England, England

England, England

Summary

Shortlisted for the Man Booker Prize for Fiction

As every schoolboy knows, you can fit the whole of England on the Isle of Wight. Grotesque, visionary tycoon Sir Jack Pitman takes the saying literally and does exactly that. He constructs on the island 'The Project', a vast heritage centre containing everything 'English', from Big Ben to Stonehenge, from Manchester United to the white cliffs of Dover. The project is monstrous, risky, and vastly successful. In fact, it gradually begins to rival 'Old' England and even threatens to supersede it...

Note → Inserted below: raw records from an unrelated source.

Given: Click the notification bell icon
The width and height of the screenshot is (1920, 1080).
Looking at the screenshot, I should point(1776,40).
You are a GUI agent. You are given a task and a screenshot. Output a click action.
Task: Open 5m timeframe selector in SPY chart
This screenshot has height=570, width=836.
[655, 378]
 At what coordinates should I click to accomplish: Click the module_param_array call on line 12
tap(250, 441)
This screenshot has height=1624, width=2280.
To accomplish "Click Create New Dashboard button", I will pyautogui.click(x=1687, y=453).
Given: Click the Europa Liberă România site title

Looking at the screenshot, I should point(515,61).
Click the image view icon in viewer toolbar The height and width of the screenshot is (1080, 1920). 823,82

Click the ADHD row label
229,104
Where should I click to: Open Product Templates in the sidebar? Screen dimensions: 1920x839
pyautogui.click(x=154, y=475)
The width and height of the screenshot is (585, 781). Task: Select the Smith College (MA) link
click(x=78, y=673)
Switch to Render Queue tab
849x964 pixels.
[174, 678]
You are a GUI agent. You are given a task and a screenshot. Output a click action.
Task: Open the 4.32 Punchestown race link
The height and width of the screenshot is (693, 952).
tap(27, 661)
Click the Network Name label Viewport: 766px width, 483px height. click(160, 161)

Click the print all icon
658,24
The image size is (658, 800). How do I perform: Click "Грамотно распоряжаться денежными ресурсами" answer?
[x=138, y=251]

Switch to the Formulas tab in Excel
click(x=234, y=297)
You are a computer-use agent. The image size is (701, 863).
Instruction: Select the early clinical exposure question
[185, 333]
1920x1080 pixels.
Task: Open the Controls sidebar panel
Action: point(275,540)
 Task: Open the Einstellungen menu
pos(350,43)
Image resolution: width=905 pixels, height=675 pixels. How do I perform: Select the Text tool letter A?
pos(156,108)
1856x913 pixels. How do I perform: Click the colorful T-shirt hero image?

One of Barnes's finest and funniest novels, England, England calls into question the idea of replicas, truth vs fiction, reality vs art, nationhood, myth-making, and self-exploration.

'A brilliant, Swiftian fantasy' The Economist

Reviews

  • The sharpest-tasting novel about the modern littleness of England.
    John Sutherland, The Times

About the author

Julian Barnes

Julian Barnes is the author of thirteen novels, including The Sense of an Ending, which won the 2011 Man Booker Prize for Fiction, and Sunday Times bestsellers The Noise of Time and The Only Story. He has also written three books of short stories, four collections of essays and three books of non-fiction, including the Sunday Times number one bestseller Levels of Life and Nothing To Be Frightened Of, which won the 2021 Yasnaya Polyana Prize in Russia. In 2017 he was awarded the Légion d'honneur.